En 2012, les entreprises ont besoin d’être plus agiles et réactives : cela concerne également leur Business Intelligence. Cette nouvelle BI agile est amenée à coexister avec un BI d’entreprise plus traditionnelle. Pour en tirer le meilleur, encore faut-il que l’entreprise soit capable de dépasser les obstacles d’une organisation en silos.

Une étude de Gartner publiée début 2012 annonçait que la plupart des offres de Business Intelligence ne correspondaient pas vraiment aux besoins des entreprises. D’après le cabinet, les éditeurs ont tout particulièrement  tendance à se concentrer sur le potentiel d’analyse des solutions, alors que d’autres critères pourraient s’avérer beaucoup plus importants pour leurs clients. D’après Gartner, les entreprises s’interrogent sur les rapports entre approche centralisées et décentralisées. Dans le premier cas une équipe à part entière apporte de la cohérence entre les divisions de l’entreprise qui bénéficie toute d’un outil BI global. Les approches décentralisées privilégient au contraire l’agilité et l’accessibilité des solutions qui s’adaptent aux besoins des métiers. Pour les analystes, l’année 2013 sera celle où un équilibre devra être trouvé entre ces deux logiques.

Cet équilibre pose bien sûr la question du positionnement des éditeurs et de leurs solutions sur l’agilité mais relève également de la dimension organisationnelle de l’entreprise. De ce côté, cela fait plusieurs années déjà que les structures en silos* représentent un challenge. L’impact se retrouve à la fois en termes de cohérence et d’agilité pour la Business Intelligence.

Les entreprises expérimentent pour trouver le point d’équilibre. Le Journal du Net cite ainsi l’exemple de Renault, qui a voulu fluidifier la circulation d’informations au sein de sa structure en misant sur le réseau social d’entreprise de type micro-blogging. Le but de cet outil est de compléter les usages BI en facilitant les échanges entre utilisateurs. Renault a également développé un portail de recherche qui centralise un grand nombre d’informations de l’entreprise, tout en les rendant plus aisément accessibles aux salariés.

Le décloisonnement : de la technique et du management

Michel Ezran, responsable RSE chez Renault, considère que la première étape pour élaborer efficacement un tel projet est d’avoir constitué des communautés internes assez influentes et dynamiques, composées de key people. Ce sont ces personnes qui seront alors habilitées à faire circuler les informations à travers toute l’entreprise et à dynamiser la démarche.

L’influence des réseaux sociaux a été particulièrement frappante pour encourager les entreprises à évoluer d’un environnement de travail en silos vers un environnement plus ouvert. Plus question pour l’architecte du Système d’Information d’avoir une approche uniquement en termes de contrôle de l’information et de « dossiers » séparés en fonction des services.
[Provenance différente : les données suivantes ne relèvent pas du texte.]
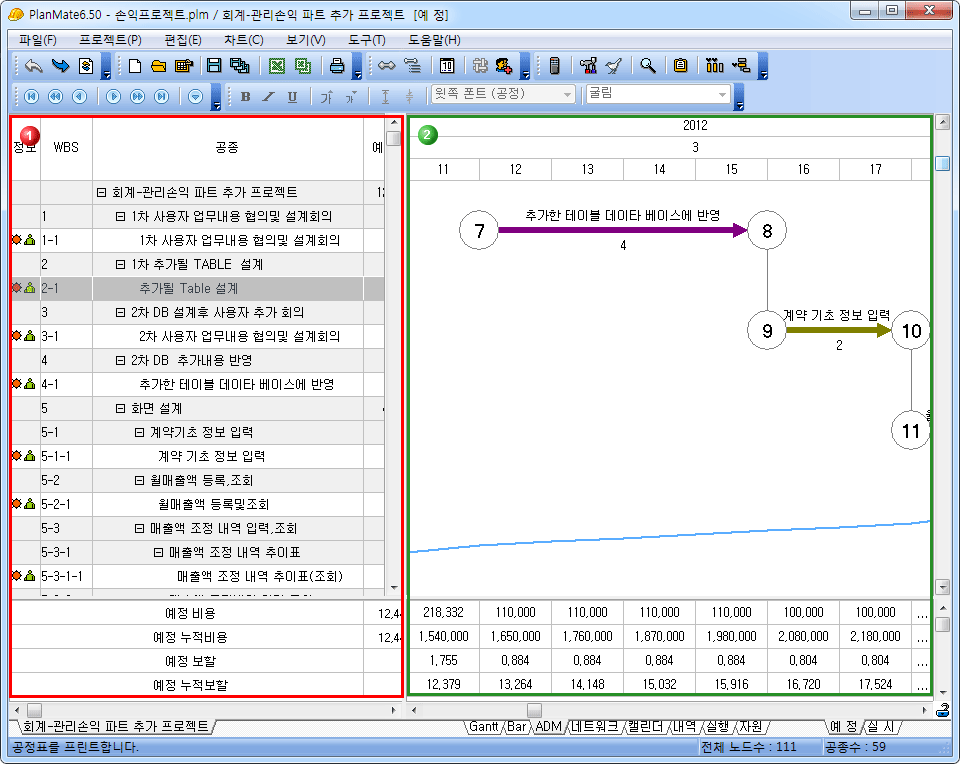Image resolution: width=960 pixels, height=764 pixels.
Task: Click the purple activity arrow bar
Action: 620,230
Les standards du marché le pousse à se concentrer sur la fluidité du SI, en fonction des besoins métiers.

Néanmoins, les entreprises ne doivent pas considérer ce phénomène comme une contrainte mais plutôt comme une opportunité. Le décloisonnement des silos permet un fonctionnement plus transversal. L’impact sur la Business Intelligence et, au final, la prise de décision au niveau du salarié peut être particulièrement notable. Le collaboratif implique un changement de culture, un changement de réflexes organisationnels et la mise en place d’outils adéquats, mais les gains se situent là où l’entreprise à un intérêt constant : la productivité.

*Une organisation en silos se caractérise par un cloisonnement important entre ses différents services et départements. Elle implique une communication verticale et des difficultés à faire dialoguer les services entre eux. Par extension, un silo de données illustre le fait que les données relatives aux clients ou prospects, obtenues sur différents canaux, restent fragmentées et ne sont pas unifiées.